# PAGE EXTRACT
————

Monday, March 9, 2009

Monday Morning Musings on the Economy.

The second week of March and we wake up to snowfall in the Village on the Edge of the Rainforest.

Sigh.

A few ramblings this A.M.

The U.S. economy’s vital signs may not confirm a diagnosis of depression but the symptoms increasingly point to one. As mentioned in an earlier post, many comparisions are being made to the Great Depression of the 1930s: world trade is collapsing, wealth is evaporating and the banking system is broken. Deflation is a growing threat as companies slash production, pay and prices. And leaders worldwide are having difficulty making headway in halting the self-perpetuating decline.

A few comments from around North America...

“We are tracking 1929-1930,” says Barry Eichengreen, a professor of economics and political science at the University of California, Berkeley.

“You’ve had a major disruption of the financial system, just like the 1930s,” says Mark Gertler, a New York University professor who collaborated on research about the Depression with Fed Chairman Ben S. Bernanke. "In the 30s, more than 10,000 banks went bust. That disruption is making it hard for Bernanke and his fellow policy makers to get much traction in their efforts to stop the economic decline. Strapped with losses, banks are hoarding capital rather than lending."

————

Print, word for word, the stretch of the economy post that opens with the words "The second week" and closes with "of California, Berkeley.".

————

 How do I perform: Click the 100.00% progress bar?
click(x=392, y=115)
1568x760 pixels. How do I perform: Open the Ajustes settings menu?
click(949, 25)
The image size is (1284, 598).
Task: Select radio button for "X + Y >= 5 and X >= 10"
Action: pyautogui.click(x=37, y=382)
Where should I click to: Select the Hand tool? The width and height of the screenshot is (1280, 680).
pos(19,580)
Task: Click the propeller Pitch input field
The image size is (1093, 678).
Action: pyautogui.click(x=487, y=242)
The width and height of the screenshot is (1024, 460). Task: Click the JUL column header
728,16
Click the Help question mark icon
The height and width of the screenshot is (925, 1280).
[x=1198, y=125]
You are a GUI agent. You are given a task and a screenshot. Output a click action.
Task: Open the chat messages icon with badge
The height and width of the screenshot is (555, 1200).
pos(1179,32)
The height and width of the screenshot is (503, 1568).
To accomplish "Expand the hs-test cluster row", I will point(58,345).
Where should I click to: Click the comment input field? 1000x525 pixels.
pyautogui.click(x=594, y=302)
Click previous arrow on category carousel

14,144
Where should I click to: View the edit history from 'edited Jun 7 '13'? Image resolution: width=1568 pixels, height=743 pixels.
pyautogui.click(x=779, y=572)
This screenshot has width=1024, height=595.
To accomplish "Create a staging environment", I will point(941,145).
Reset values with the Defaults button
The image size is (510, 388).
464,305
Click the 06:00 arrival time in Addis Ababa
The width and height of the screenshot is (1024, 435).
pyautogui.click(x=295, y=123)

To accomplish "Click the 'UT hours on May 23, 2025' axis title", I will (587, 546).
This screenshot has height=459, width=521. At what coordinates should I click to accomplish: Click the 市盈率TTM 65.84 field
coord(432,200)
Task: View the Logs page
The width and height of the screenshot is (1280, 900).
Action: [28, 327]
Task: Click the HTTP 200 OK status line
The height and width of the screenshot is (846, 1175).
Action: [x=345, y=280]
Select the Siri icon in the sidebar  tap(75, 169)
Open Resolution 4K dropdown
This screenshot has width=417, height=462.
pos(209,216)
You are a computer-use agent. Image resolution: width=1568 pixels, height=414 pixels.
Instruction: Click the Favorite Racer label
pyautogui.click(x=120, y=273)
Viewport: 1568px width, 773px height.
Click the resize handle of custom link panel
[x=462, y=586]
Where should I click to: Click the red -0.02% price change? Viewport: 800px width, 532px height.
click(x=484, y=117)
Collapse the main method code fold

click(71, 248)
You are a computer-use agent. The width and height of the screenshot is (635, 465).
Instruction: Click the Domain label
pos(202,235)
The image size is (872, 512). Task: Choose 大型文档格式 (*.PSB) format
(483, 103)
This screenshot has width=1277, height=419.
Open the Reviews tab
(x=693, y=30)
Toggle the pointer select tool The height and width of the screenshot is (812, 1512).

————

# RESULT OF THIS EXERCISE
The second week of March and we wake up to snowfall in the Village on the Edge of the Rainforest.

Sigh.

A few ramblings this A.M.

The U.S. economy’s vital signs may not confirm a diagnosis of depression but the symptoms increasingly point to one. As mentioned in an earlier post, many comparisions are being made to the Great Depression of the 1930s: world trade is collapsing, wealth is evaporating and the banking system is broken. Deflation is a growing threat as companies slash production, pay and prices. And leaders worldwide are having difficulty making headway in halting the self-perpetuating decline.

A few comments from around North America...

“We are tracking 1929-1930,” says Barry Eichengreen, a professor of economics and political science at the University of California, Berkeley.